Jurybegründung zur Nominierung

Erweiterung Werk II Fa. elobau, Leutkirch

Industriebauten sind auch heute allzu oft immer noch das notwendige, unvermeidbare Übel: sie beanspruchen große Flächen auf der ‚grünen Wiese‘, sollen zu geringstmöglichen Investitionskosten errichtet werden und sparsam im Betrieb sein. Da bleibt vermeintlich wenig Gestaltungspielraum, um gut nutzbare Räume für die Mitarbeitenden zu schaffen, die auch einen architektonisch angemessenen Ausdruck und eine vertretbare Nachhaltigkeitsbilanz aufweisen.

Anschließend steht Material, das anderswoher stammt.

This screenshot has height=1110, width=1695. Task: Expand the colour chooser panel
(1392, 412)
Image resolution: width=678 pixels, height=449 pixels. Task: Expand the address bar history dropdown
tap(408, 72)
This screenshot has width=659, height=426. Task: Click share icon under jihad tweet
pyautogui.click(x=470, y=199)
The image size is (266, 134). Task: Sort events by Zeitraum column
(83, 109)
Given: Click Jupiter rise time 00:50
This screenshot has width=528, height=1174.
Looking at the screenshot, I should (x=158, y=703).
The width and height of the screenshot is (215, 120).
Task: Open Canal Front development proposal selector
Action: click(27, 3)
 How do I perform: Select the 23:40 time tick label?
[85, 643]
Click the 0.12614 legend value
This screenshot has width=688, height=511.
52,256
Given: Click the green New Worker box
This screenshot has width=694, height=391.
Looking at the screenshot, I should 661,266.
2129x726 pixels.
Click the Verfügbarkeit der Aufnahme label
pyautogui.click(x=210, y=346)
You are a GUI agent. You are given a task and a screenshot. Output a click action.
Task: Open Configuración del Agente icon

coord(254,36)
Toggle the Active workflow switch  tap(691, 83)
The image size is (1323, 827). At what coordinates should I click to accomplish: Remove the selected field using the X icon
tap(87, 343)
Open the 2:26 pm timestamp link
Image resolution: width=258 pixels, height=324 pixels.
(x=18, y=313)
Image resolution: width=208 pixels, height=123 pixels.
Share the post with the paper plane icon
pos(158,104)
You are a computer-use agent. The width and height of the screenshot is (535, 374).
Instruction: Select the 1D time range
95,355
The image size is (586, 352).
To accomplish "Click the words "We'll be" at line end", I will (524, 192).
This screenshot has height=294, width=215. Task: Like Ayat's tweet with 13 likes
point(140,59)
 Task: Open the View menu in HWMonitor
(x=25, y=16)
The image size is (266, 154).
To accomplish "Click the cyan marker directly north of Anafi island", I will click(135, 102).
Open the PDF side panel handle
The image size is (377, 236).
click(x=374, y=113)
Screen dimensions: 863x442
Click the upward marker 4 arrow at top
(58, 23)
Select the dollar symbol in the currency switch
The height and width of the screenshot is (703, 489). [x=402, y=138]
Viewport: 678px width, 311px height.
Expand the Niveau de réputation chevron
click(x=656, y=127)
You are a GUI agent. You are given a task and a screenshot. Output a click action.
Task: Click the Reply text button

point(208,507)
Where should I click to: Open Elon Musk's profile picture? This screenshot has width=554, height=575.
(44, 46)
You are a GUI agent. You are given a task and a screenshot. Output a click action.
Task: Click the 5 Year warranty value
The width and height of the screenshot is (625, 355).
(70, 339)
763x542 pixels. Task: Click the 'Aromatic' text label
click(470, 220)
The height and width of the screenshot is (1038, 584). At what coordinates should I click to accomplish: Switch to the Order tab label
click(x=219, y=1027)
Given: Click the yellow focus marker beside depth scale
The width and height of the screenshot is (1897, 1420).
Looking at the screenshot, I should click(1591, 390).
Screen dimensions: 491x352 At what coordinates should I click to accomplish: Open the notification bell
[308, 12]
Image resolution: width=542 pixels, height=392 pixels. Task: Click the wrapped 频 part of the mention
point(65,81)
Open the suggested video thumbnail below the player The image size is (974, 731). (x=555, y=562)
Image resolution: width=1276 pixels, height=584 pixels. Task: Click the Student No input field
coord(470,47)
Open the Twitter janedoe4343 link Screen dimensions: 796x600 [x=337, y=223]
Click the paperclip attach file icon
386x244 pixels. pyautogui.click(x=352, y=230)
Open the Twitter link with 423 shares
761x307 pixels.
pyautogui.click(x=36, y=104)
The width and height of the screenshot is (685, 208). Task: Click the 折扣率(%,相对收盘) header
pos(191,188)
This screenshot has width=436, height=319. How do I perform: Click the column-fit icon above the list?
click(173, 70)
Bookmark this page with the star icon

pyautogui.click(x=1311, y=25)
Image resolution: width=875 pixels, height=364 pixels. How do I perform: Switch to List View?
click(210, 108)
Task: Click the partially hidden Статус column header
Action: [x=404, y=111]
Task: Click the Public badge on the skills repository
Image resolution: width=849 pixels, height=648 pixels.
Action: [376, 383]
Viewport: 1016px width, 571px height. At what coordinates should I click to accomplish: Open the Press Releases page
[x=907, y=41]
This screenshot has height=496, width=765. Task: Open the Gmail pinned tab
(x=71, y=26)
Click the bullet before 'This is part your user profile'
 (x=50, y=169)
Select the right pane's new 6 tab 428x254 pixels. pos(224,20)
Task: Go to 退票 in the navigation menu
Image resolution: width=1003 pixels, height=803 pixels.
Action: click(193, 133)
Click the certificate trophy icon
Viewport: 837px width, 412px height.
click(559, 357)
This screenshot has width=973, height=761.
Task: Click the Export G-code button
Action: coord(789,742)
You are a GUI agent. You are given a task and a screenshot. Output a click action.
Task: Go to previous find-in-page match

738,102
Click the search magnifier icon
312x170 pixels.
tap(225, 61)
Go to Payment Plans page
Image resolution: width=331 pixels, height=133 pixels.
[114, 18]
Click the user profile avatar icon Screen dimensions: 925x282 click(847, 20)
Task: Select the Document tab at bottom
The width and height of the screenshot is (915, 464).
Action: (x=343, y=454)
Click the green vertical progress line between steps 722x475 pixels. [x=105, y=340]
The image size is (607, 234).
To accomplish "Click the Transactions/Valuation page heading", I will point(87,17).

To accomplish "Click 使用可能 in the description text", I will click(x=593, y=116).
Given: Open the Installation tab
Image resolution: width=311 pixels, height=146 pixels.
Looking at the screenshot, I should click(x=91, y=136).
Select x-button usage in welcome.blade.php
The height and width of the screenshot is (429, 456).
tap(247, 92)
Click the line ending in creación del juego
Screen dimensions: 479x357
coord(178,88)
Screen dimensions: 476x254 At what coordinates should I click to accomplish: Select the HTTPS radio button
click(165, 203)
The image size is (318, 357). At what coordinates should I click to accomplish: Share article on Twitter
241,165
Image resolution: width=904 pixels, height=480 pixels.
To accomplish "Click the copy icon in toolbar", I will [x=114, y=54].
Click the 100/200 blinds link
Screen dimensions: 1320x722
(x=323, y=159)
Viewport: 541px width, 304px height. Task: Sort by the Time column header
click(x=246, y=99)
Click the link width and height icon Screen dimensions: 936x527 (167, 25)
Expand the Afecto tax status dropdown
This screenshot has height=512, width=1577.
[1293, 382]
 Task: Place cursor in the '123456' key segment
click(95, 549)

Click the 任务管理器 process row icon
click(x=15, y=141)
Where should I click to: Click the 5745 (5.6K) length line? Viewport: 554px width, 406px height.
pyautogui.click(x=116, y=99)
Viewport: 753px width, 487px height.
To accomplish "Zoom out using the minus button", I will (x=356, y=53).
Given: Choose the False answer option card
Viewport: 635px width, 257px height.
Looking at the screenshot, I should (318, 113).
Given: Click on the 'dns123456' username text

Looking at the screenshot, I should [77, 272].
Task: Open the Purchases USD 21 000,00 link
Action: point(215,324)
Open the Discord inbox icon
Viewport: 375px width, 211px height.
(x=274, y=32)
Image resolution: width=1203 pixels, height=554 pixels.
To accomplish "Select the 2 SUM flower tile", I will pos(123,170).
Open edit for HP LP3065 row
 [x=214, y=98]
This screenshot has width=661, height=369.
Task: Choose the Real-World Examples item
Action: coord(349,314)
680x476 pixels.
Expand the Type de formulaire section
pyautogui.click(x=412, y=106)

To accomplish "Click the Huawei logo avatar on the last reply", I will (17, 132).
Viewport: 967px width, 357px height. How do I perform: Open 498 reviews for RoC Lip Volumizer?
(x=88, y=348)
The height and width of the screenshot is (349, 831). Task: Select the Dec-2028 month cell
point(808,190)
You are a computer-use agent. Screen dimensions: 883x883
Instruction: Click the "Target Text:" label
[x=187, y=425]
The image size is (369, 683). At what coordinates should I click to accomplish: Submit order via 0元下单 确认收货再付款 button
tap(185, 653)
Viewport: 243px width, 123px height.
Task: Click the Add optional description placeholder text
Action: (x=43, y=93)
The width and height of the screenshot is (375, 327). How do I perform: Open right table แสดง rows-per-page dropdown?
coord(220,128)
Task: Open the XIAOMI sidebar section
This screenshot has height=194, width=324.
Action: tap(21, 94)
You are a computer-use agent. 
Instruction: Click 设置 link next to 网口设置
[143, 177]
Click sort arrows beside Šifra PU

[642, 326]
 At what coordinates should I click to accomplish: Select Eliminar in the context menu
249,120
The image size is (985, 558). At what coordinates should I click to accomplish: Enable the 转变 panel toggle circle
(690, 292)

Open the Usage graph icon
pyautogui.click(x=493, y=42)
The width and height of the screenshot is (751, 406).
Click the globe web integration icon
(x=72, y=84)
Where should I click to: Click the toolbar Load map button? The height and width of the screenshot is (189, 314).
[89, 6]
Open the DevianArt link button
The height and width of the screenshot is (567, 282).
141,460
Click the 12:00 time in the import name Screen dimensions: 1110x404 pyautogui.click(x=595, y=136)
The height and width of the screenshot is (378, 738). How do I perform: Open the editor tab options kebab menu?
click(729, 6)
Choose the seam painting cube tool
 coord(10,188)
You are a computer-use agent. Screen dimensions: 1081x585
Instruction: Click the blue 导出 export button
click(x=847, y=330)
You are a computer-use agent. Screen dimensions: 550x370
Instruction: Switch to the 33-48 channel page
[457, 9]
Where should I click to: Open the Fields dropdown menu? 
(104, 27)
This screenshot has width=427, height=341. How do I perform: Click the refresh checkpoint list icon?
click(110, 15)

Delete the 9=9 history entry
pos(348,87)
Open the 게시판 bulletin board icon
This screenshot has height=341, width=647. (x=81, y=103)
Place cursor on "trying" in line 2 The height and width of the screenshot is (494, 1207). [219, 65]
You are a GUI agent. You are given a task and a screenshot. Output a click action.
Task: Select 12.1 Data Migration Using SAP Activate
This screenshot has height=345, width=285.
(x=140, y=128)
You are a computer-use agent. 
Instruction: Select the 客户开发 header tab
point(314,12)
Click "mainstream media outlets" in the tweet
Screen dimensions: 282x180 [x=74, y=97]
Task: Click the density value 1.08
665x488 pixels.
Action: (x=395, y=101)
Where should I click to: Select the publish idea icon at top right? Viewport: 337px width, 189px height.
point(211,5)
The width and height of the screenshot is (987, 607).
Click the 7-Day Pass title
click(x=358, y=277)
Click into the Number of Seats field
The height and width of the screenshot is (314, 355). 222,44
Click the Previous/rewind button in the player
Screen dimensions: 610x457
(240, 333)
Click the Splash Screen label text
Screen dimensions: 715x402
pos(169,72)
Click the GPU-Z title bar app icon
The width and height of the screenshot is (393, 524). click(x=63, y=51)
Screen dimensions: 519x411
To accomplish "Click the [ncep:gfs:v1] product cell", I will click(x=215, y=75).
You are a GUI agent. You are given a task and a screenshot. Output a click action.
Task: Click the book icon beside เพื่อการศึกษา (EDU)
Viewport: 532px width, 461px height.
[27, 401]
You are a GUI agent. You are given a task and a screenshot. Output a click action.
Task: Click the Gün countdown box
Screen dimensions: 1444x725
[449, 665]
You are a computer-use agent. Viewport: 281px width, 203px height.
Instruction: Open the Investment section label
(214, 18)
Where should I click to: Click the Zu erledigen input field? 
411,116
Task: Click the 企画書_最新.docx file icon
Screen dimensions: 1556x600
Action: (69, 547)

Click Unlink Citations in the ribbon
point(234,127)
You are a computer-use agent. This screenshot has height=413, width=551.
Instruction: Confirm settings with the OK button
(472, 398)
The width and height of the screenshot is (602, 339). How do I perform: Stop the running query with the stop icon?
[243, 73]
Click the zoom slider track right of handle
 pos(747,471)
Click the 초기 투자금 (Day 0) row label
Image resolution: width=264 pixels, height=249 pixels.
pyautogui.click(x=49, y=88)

In Leutkirch ist dies und noch mehr aber gelungen: f64 Architekten und Stadtplaner GmbH haben gemeinsam mit der Bauherrschaft, der elobau GmbH & Co. KG, mit der Erweiterung des Werks II für Sensor-Technologie, einen sowohl hinsichtlich der Aufenthaltsqualität für die Nutzerinnen und Nutzer, den heute zu stellenden Anforderungen eines emissions- und ressourceneffizienten Herstellens und Betreibens und nicht zuletzt auch der architektonischen Qualität und Einbindung in den regionalen Kontext vorbildgebenden Nutzbau geplant und errichtet.

Der eingeschossige Erweiterungsneubau umfasst zwei Hallen mit Produktions- sowie Büroarbeitsplätzen, die flexibel in den Hallen untergebracht werden können. Die, auf Basis energetischer und Tageslicht-Simulationen optimierte Ausrichtung des Sheddach-Gebäudes erlaubt eine blendfreie Belichtung, sodass auf eine künstliche Beleuchtung größtenteils verzichtet werden kann. Den Eigenstrombedarf deckt die PV-Anlage auf den, nach Süden ausgerichteten Dachflächen. Weiterer Energiebedarf wird  über eine nahe gelegene Biogasanlage abgedeckt. Fossile Brennstoffe kommen nicht zum Einsatz. So erreicht das Gebäude einen Energie-Plus-Standard und klimapositiven Betrieb.

 

Das Sheddach ist als Holzkonstruktion aus Brettschichtholz (Nadelholz) und Baubuche realisiert. Die Außenwandelemente sind als gedämmte Holzrahmenelemente mit einer hinterlüfteten Lärchenschindelbekleidung ausgeführt. Nur die Bodenplatte und eingespannten Stützen sind aus Stahlbeton ausgeführt. Somit ist von vergleichsweise geringen grauen Emissionen für die Baukonstruktion auszugehen. Die zukünftige, dritte Erweiterung der Hallen ist bereits vorgedacht: die Dämmschicht der temporären Außenwand ist elementweise demontierbar und kann in der Außenwand des Anbaus weiterverwendet werden. Der von regional ansässigen Firmen ausgeführte Bau nutzt vorrangig lokale Bauprodukte; der erlebbare Holzbau und die Lärchenholzschindelfassaden beziehen sich auf lokale Bautraditionen.

Für die Mitarbeitenden entstehen eng miteinander verknüpfte Büro- und Produktionsbereiche auf ‚Augenhöhe‘: Sichtbeziehungen werden ermöglicht, der gegenseitige Austausch gefördert. Die Raumkonfiguration ist flexibel: die Trennwände aus Glas können umgesetzt werden; so können die Bereiche an geänderte Bedarfe angepasst werden. Die, für die Nutzer erlebbaren innenräumlichen Qualitäten werden ergänzt durch eine, für den Standort im Industriegebiet bemerkenswert ambitionierte Außenraumgestaltung: Blühflächen und Retensionsmulden als wechselfeuchte Biotope begünstigen heimische Pflanzenarten, so dass sich bereits Bienen angesiedelt haben.

Die Jury würdigt das erfolgreiche Bestreben der Projektbeteiligten, die an das Bauen von Heute zu stellenden ökologischen Anforderungen und sozialen Aspekte der Nutzenden für einen Neubau für Produktion und Verwaltung miteinander zu vereinbaren.